→ BRIEF:
Where the listing below reaches the line containing "Task: Go to next color page arrow", start writing out lines exactly, and stop once the line containing "Viewport: 1024px width, 465px height." has been written.

→ GIVEN DATA:

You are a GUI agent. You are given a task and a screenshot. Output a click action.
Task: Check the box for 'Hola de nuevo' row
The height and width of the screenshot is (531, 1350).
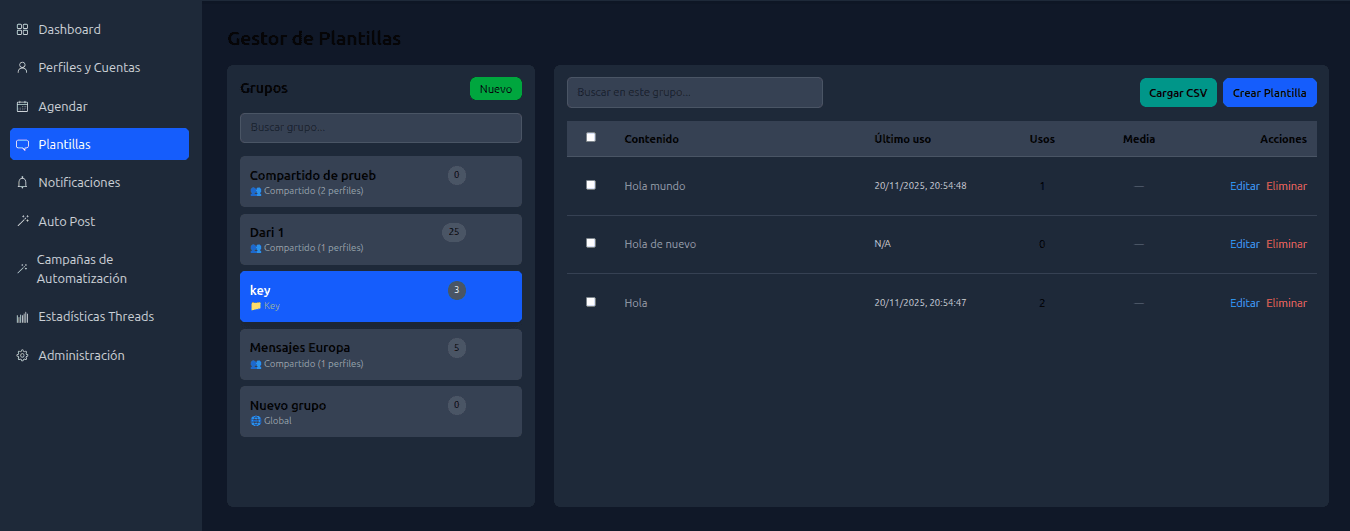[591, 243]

==

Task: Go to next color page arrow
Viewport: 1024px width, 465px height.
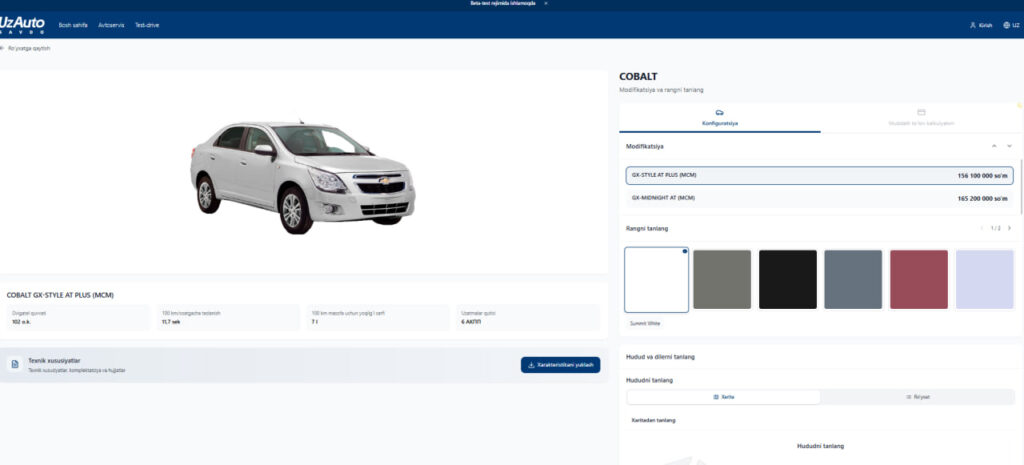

--

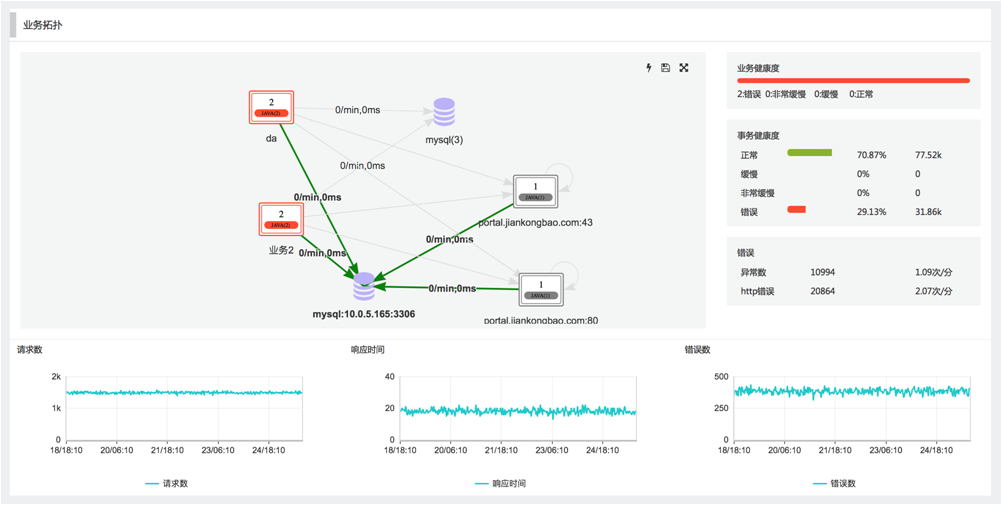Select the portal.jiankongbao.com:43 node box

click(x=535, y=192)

→ OUTPUT FOR THIS EXERCISE:
Task: Go to next color page arrow
Viewport: 1024px width, 465px height.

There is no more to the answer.